▶ _WHAT IS REQUIRED_
State the number of lines in these records holding "node". Say nothing more.

▶ _Saved entries_

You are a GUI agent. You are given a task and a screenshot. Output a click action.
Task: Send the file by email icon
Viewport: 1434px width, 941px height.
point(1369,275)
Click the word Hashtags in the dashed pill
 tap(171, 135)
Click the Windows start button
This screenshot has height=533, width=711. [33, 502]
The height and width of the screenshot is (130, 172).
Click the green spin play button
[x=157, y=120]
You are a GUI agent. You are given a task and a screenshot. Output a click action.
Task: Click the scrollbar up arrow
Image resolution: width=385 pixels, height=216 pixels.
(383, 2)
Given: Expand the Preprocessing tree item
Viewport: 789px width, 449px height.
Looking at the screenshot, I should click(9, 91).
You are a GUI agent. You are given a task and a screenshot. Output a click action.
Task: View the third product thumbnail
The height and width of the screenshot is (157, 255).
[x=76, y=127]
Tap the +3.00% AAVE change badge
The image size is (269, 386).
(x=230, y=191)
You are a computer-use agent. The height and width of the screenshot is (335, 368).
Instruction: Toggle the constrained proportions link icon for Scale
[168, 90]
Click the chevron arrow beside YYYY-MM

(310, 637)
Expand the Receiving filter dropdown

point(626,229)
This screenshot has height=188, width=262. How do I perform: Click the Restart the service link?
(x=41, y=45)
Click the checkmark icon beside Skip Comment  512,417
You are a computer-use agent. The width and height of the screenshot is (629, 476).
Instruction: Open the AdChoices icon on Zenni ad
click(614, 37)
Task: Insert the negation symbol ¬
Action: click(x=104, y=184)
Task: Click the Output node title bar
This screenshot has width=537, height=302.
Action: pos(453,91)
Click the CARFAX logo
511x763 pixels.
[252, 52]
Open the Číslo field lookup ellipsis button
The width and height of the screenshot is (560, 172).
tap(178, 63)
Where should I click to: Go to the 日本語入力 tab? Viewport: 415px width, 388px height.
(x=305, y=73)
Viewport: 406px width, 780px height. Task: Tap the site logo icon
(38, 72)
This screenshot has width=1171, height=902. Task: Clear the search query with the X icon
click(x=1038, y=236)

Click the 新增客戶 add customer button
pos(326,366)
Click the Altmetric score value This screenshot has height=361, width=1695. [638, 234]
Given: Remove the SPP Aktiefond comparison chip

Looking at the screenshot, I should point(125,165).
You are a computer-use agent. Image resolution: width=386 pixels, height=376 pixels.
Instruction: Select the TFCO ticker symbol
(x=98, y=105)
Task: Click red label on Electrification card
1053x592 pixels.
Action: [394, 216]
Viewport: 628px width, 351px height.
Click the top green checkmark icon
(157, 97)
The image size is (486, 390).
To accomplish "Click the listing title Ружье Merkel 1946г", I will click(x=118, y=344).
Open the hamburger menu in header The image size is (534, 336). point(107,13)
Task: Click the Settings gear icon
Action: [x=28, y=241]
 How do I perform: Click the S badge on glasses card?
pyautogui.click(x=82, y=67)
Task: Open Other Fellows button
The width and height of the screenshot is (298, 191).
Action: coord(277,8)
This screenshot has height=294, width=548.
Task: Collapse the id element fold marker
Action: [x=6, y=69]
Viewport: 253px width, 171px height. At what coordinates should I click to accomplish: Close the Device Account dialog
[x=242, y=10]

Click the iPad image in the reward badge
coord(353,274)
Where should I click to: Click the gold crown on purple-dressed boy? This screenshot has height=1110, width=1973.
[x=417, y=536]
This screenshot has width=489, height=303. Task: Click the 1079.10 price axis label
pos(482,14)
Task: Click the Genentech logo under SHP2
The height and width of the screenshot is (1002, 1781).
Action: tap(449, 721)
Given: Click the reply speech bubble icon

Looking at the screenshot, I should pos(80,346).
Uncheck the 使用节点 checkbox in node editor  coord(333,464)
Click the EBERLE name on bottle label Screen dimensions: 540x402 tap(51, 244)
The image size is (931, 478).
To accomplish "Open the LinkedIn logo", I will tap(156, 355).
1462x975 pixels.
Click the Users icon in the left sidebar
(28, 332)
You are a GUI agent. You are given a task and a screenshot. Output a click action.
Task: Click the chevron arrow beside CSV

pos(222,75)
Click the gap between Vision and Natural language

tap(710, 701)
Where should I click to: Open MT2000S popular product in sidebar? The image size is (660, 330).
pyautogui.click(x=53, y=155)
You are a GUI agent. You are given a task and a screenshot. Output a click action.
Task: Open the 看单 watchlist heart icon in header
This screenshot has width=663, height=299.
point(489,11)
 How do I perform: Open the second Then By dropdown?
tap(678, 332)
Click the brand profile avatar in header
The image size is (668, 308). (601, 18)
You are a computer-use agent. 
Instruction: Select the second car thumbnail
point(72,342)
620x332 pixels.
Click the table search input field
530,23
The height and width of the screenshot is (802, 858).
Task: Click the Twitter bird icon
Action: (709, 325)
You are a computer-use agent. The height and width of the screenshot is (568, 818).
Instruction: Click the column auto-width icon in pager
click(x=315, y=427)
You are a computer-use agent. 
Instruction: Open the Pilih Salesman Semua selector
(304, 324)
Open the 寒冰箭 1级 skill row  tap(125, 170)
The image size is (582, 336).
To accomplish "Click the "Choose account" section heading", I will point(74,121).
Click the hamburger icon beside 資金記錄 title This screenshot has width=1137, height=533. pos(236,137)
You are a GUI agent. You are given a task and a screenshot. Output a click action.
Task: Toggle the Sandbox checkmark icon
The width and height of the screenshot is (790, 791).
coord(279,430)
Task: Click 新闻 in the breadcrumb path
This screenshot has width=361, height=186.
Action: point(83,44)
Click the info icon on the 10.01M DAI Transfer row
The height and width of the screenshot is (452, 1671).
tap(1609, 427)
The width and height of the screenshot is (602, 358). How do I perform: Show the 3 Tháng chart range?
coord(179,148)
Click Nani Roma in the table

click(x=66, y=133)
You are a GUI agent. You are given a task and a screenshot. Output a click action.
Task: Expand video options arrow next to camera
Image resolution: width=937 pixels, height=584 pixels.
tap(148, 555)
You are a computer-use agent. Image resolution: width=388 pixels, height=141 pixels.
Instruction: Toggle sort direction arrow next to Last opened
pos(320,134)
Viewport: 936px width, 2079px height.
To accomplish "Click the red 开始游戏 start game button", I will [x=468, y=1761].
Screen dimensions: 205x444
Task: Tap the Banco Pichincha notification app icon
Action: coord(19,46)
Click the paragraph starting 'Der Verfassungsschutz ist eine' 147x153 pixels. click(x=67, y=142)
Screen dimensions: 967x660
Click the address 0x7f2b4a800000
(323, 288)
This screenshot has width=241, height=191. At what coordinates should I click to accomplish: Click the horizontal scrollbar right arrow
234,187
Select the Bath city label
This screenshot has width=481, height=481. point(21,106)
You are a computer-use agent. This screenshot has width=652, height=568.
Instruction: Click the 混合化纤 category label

▶ _RESPONSE TO THIS EXERCISE_
2